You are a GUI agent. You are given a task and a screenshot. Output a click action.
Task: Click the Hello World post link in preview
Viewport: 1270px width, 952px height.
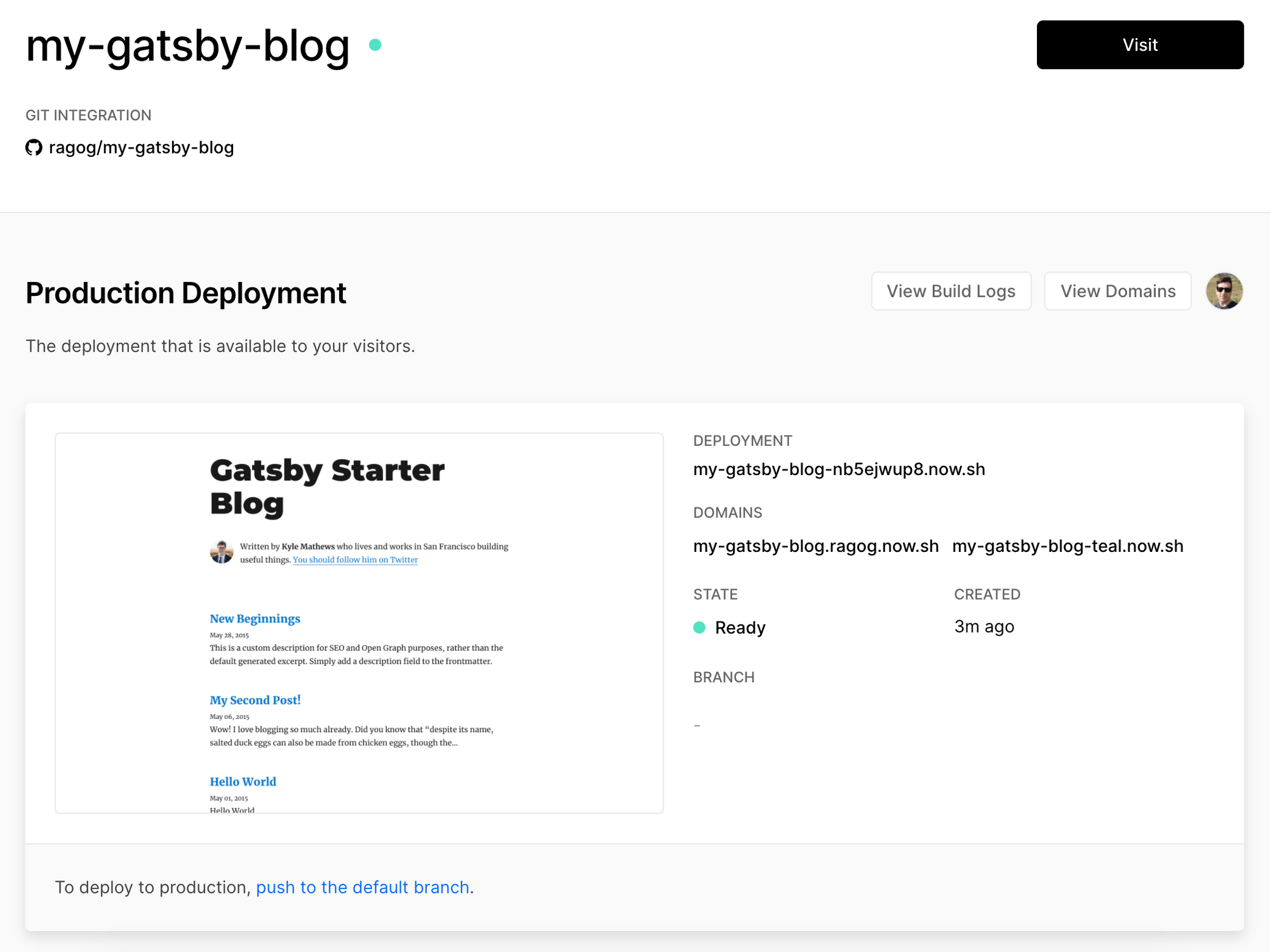243,781
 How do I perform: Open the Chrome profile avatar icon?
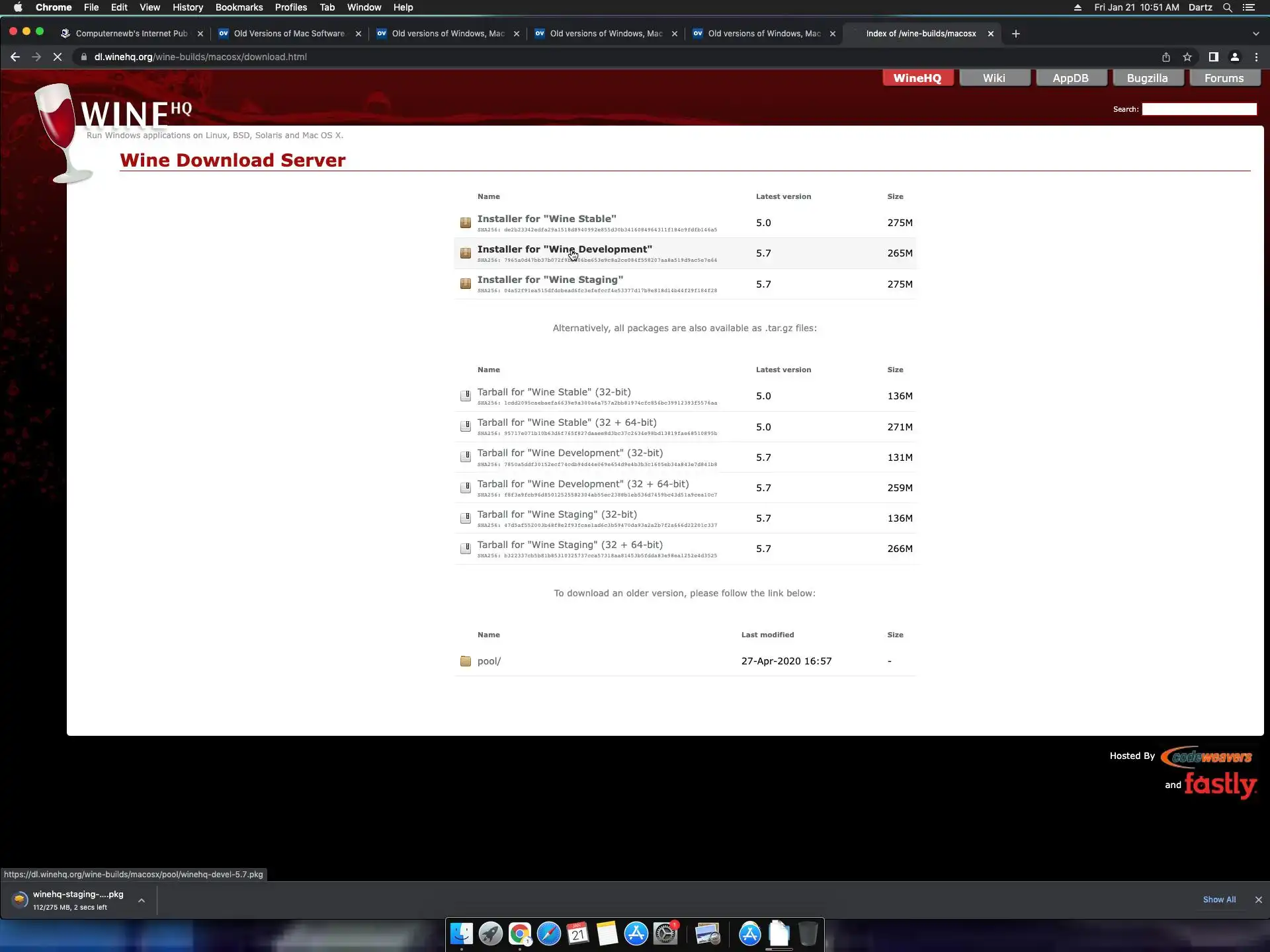[1234, 57]
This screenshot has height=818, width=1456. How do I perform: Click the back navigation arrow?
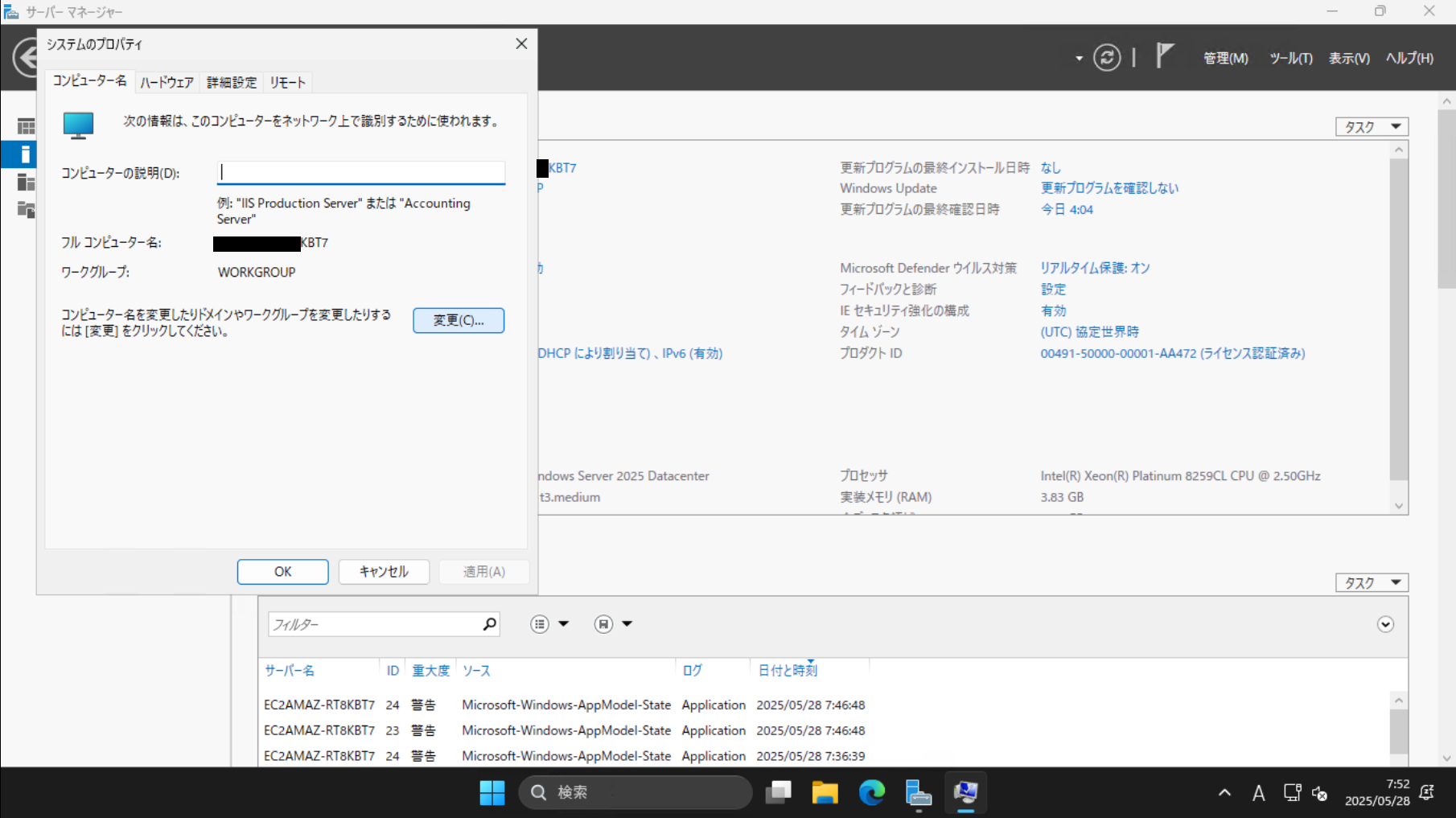(x=27, y=58)
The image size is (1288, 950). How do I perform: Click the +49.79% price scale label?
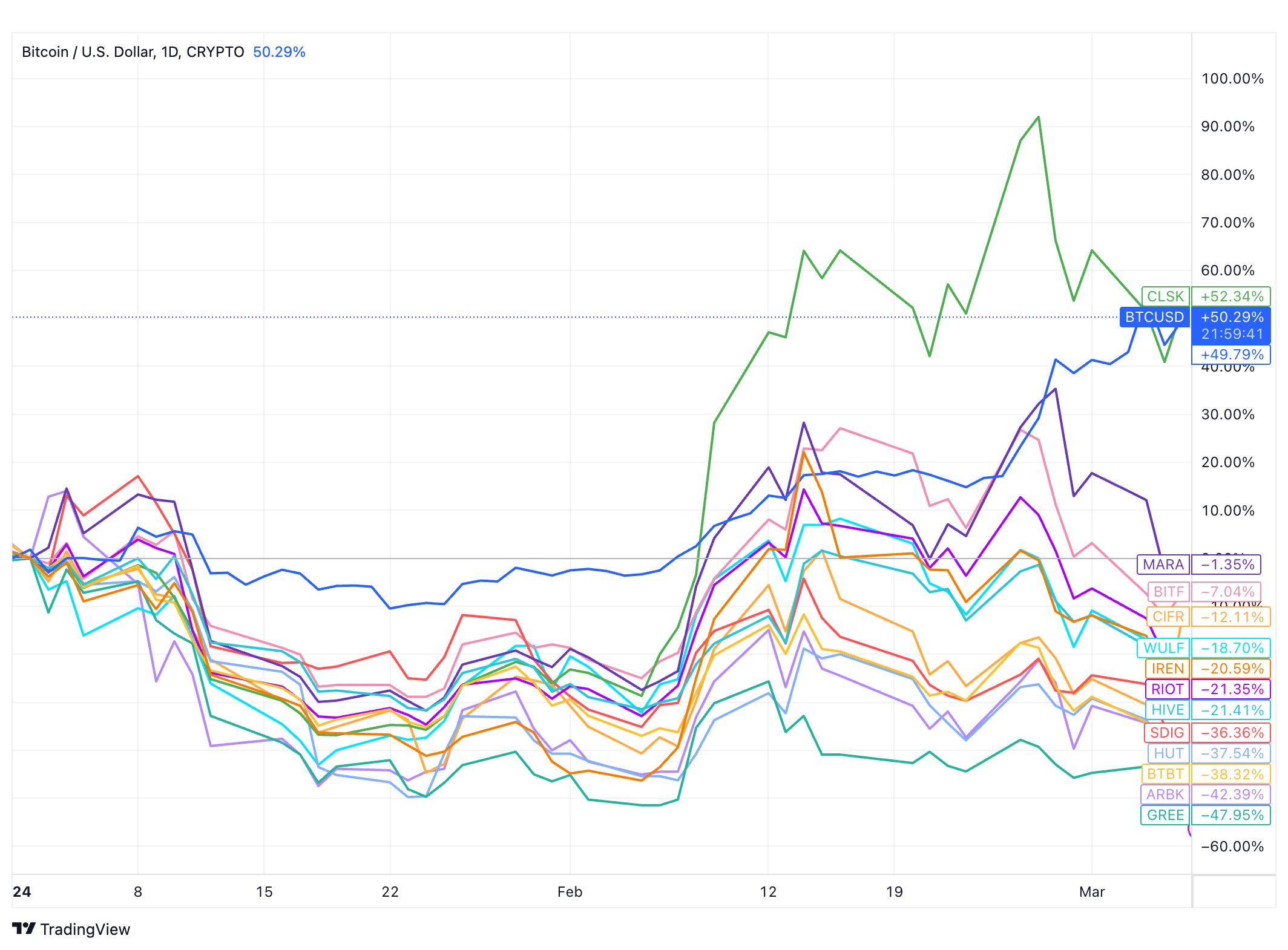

-------------------------

**WHAT THE EXERCISE ASKS**
Omit the pictures and reproduce the remaining material above exactly.

**EXERCISE RESULT**
You are a GUI agent. You are given a task and a screenshot. Output a click action.
Task: Click the Hello World post link in preview
Viewport: 1270px width, 952px height.
243,781
 How do I perform: Open the Chrome profile avatar icon?
[1234, 57]
This screenshot has height=818, width=1456. How do I perform: Click the back navigation arrow?
(x=27, y=58)
The image size is (1288, 950). How do I perform: Click the +49.79% price scale label?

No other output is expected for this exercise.